Obama to deliver 'forceful message' at UN Sudan talks.
Samantha Power, a senior US national security aide, pledged Monday that the US president had decided to take part in what had been originally billed as a ministerial meeting to stress Sudan was approaching a "critical" moment.
"The President will deliver his own personal message to the parties in a series of remarks, and these will be quite substantial remarks on his vision for how to go forward there," Power said, previewing Friday's talks.
Obama will "send a very forceful message at a critical make or break time," said Power, director of multilateral relations at the National Security Council.
"This could not be a more critical time in the life of Sudan and also in the life of international efforts to ensure that these referenda go off on time and peacefully," Power told reporters.
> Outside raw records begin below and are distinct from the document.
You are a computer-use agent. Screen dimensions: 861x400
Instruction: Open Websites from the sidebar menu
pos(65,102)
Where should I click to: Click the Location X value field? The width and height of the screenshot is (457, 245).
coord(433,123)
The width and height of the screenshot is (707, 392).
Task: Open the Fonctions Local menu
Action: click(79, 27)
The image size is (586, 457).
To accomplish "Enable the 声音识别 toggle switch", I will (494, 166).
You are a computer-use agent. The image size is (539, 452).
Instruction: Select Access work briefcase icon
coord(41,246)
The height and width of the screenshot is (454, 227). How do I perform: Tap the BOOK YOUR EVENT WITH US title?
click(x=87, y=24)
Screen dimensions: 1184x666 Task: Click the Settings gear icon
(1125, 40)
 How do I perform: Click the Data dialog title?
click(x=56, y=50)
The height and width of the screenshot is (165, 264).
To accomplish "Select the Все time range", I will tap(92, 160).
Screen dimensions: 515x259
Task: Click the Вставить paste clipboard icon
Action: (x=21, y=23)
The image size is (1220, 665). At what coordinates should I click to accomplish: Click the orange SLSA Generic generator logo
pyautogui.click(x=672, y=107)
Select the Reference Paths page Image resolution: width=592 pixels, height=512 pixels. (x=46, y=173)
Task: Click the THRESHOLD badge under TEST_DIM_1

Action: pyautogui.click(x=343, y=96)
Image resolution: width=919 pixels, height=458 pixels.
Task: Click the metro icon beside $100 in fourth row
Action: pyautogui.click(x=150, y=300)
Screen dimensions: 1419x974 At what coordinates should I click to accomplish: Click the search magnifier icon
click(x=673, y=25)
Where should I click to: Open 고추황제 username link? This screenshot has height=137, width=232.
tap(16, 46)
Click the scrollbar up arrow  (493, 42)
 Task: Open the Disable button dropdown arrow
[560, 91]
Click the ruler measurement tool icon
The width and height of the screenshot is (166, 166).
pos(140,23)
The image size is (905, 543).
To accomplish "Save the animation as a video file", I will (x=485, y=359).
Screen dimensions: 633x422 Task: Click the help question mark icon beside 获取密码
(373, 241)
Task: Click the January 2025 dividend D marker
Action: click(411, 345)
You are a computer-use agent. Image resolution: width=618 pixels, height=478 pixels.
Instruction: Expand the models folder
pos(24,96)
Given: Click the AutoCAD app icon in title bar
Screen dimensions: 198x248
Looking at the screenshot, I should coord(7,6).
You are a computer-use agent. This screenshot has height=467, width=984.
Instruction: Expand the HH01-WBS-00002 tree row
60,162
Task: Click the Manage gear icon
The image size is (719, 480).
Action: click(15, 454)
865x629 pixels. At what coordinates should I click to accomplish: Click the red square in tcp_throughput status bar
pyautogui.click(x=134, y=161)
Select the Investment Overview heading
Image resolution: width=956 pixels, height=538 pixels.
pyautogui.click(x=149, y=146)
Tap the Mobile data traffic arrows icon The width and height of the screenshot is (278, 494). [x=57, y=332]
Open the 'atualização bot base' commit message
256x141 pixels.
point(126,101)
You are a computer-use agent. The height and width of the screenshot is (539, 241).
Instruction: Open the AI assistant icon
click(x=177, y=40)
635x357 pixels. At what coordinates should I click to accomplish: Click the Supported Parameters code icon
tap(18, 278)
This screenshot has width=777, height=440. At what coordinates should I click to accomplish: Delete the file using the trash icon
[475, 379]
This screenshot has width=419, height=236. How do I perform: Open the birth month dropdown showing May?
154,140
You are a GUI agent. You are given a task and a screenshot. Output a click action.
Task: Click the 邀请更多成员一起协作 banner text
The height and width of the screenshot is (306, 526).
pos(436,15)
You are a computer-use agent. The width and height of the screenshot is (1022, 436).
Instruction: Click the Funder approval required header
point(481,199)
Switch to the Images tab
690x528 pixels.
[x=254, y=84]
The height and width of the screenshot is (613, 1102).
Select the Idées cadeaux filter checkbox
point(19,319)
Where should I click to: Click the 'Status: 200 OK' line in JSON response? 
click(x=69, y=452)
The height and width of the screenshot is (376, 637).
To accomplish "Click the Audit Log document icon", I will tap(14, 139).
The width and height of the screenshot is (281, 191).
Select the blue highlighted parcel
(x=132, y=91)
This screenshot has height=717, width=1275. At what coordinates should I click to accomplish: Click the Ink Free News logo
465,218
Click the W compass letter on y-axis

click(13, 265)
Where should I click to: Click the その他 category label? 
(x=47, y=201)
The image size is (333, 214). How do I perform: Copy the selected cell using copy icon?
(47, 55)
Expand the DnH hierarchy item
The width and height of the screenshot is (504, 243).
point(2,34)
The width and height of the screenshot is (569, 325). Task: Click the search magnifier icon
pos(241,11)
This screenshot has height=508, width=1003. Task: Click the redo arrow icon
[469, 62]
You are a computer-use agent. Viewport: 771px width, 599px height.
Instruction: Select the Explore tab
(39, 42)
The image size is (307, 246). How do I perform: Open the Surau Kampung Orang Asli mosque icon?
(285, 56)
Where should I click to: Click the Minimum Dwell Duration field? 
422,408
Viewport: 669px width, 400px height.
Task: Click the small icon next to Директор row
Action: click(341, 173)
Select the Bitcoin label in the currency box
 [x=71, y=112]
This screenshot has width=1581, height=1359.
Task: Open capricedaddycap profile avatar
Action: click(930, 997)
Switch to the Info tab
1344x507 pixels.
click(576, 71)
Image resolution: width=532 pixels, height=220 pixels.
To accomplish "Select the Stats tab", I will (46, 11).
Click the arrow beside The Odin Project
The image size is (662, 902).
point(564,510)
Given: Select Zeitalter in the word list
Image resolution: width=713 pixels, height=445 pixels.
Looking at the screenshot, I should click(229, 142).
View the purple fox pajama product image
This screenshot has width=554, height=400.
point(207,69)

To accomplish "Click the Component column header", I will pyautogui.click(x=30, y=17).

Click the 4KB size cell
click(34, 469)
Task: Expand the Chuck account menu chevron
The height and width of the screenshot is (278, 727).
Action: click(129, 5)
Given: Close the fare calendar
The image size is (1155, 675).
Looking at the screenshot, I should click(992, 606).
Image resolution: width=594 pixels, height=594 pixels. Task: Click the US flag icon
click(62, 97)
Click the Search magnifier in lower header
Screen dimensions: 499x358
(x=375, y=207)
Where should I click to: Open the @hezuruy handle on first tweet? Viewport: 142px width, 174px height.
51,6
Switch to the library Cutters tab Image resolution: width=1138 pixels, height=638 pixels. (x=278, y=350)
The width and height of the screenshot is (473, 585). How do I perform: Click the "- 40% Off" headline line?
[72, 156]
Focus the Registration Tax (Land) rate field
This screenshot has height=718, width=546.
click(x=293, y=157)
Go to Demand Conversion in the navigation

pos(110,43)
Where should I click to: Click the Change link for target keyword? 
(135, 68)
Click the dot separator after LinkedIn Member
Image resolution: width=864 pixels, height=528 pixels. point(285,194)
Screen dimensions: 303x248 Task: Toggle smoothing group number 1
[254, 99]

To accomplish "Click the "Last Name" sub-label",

There are expectations that referendums in January in south Sudan and in the Abyei will lead to the breakup of the country, and concern is growing in the international community that preparations for the votes are behind schedule.
The referendums are part of a US-backed 2005 peace accord which ended a 22-year-old civil war in which an estimated two million people died.
Many diplomats fear that a delay in the votes could lead to a unilateral declaration of independence by the south and a possible new conflict.
Power said that Obama's message could be especially effective as the president of southern Sudan Salva Kiir and Sudan's Vice President Ali Osman Taha are expected to attend the meeting.
It will be the first time that Obama has attempted such high-level engagement with leaders intimately connected with the tense situation in Sudan during his presidency.
"The number one message is that the referenda must go off on time, must be peaceful, and must reflect the will of people of South Sudan," said Power.
The Obama administration has been expressing increasing concern over Sudan in recent months, amid signs that preparations for the vote are being delayed by the government of President Omar al-Bashir.
The Southern Sudan Referendum Commission (SSRC)'s work was previously stalled as both southern and northern leaders demanded their candidate take the post, but last month the south relented to allow a northern candidate.
But work has still not been finished on completing the frontiers between the two sides and other major technical preparations. Even the wording of the referendum has not yet been revealed.